### [WRITTEN TASK]
Return the lines below verbatim, with nothing changed.

### [EXTRACTED RECORDS]
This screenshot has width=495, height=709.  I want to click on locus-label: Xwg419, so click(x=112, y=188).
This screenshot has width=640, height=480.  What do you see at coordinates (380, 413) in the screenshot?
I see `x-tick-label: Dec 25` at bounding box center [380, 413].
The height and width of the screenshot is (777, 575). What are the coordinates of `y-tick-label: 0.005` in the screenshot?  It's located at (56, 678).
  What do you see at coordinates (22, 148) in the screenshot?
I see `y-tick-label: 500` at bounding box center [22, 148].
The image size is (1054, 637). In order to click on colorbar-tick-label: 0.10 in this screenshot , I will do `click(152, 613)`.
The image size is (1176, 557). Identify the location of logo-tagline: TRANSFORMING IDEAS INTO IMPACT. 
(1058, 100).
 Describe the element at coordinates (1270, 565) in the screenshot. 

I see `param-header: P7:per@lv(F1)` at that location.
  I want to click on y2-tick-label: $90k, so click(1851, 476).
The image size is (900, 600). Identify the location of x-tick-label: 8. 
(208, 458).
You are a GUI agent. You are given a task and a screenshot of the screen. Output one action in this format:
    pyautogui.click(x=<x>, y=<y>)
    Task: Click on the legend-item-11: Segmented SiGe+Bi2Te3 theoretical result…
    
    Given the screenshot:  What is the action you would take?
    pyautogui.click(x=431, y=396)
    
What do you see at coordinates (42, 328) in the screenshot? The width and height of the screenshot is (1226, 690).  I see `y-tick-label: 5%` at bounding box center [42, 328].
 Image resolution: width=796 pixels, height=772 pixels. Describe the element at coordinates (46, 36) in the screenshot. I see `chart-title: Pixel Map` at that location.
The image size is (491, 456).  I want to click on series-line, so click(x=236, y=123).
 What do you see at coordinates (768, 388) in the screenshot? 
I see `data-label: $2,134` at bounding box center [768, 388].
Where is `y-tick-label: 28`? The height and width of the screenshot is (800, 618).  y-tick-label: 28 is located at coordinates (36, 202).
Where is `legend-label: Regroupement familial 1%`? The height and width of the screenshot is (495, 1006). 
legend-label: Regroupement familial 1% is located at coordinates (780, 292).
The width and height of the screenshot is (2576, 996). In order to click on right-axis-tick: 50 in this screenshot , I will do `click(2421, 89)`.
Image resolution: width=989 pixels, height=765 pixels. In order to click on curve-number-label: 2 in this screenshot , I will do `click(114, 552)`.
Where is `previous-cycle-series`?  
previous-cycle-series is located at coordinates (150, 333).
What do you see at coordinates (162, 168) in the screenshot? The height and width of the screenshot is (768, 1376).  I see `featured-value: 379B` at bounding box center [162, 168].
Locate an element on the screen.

### [REPLY TO THE EXERCISE]
This screenshot has width=495, height=709.  I want to click on locus-label: Xwg419, so click(x=112, y=188).
This screenshot has width=640, height=480.  What do you see at coordinates (380, 413) in the screenshot?
I see `x-tick-label: Dec 25` at bounding box center [380, 413].
The height and width of the screenshot is (777, 575). What are the coordinates of `y-tick-label: 0.005` in the screenshot?  It's located at (56, 678).
  What do you see at coordinates (22, 148) in the screenshot?
I see `y-tick-label: 500` at bounding box center [22, 148].
The image size is (1054, 637). In order to click on colorbar-tick-label: 0.10 in this screenshot , I will do `click(152, 613)`.
The image size is (1176, 557). Identify the location of logo-tagline: TRANSFORMING IDEAS INTO IMPACT. 
(1058, 100).
 Describe the element at coordinates (1270, 565) in the screenshot. 

I see `param-header: P7:per@lv(F1)` at that location.
  I want to click on y2-tick-label: $90k, so click(1851, 476).
The image size is (900, 600). Identify the location of x-tick-label: 8. 
(208, 458).
You are a GUI agent. You are given a task and a screenshot of the screen. Output one action in this format:
    pyautogui.click(x=<x>, y=<y>)
    Task: Click on the legend-item-11: Segmented SiGe+Bi2Te3 theoretical result…
    
    Given the screenshot:  What is the action you would take?
    pyautogui.click(x=431, y=396)
    
What do you see at coordinates (42, 328) in the screenshot? The width and height of the screenshot is (1226, 690).  I see `y-tick-label: 5%` at bounding box center [42, 328].
 Image resolution: width=796 pixels, height=772 pixels. Describe the element at coordinates (46, 36) in the screenshot. I see `chart-title: Pixel Map` at that location.
The image size is (491, 456).  I want to click on series-line, so click(x=236, y=123).
 What do you see at coordinates (768, 388) in the screenshot? 
I see `data-label: $2,134` at bounding box center [768, 388].
Where is `y-tick-label: 28`? The height and width of the screenshot is (800, 618).  y-tick-label: 28 is located at coordinates (36, 202).
Where is `legend-label: Regroupement familial 1%`? The height and width of the screenshot is (495, 1006). 
legend-label: Regroupement familial 1% is located at coordinates (780, 292).
The width and height of the screenshot is (2576, 996). In order to click on right-axis-tick: 50 in this screenshot , I will do `click(2421, 89)`.
Image resolution: width=989 pixels, height=765 pixels. In order to click on curve-number-label: 2 in this screenshot , I will do `click(114, 552)`.
Where is `previous-cycle-series`?  
previous-cycle-series is located at coordinates (150, 333).
What do you see at coordinates (162, 168) in the screenshot? The height and width of the screenshot is (768, 1376).  I see `featured-value: 379B` at bounding box center [162, 168].
Locate an element on the screen.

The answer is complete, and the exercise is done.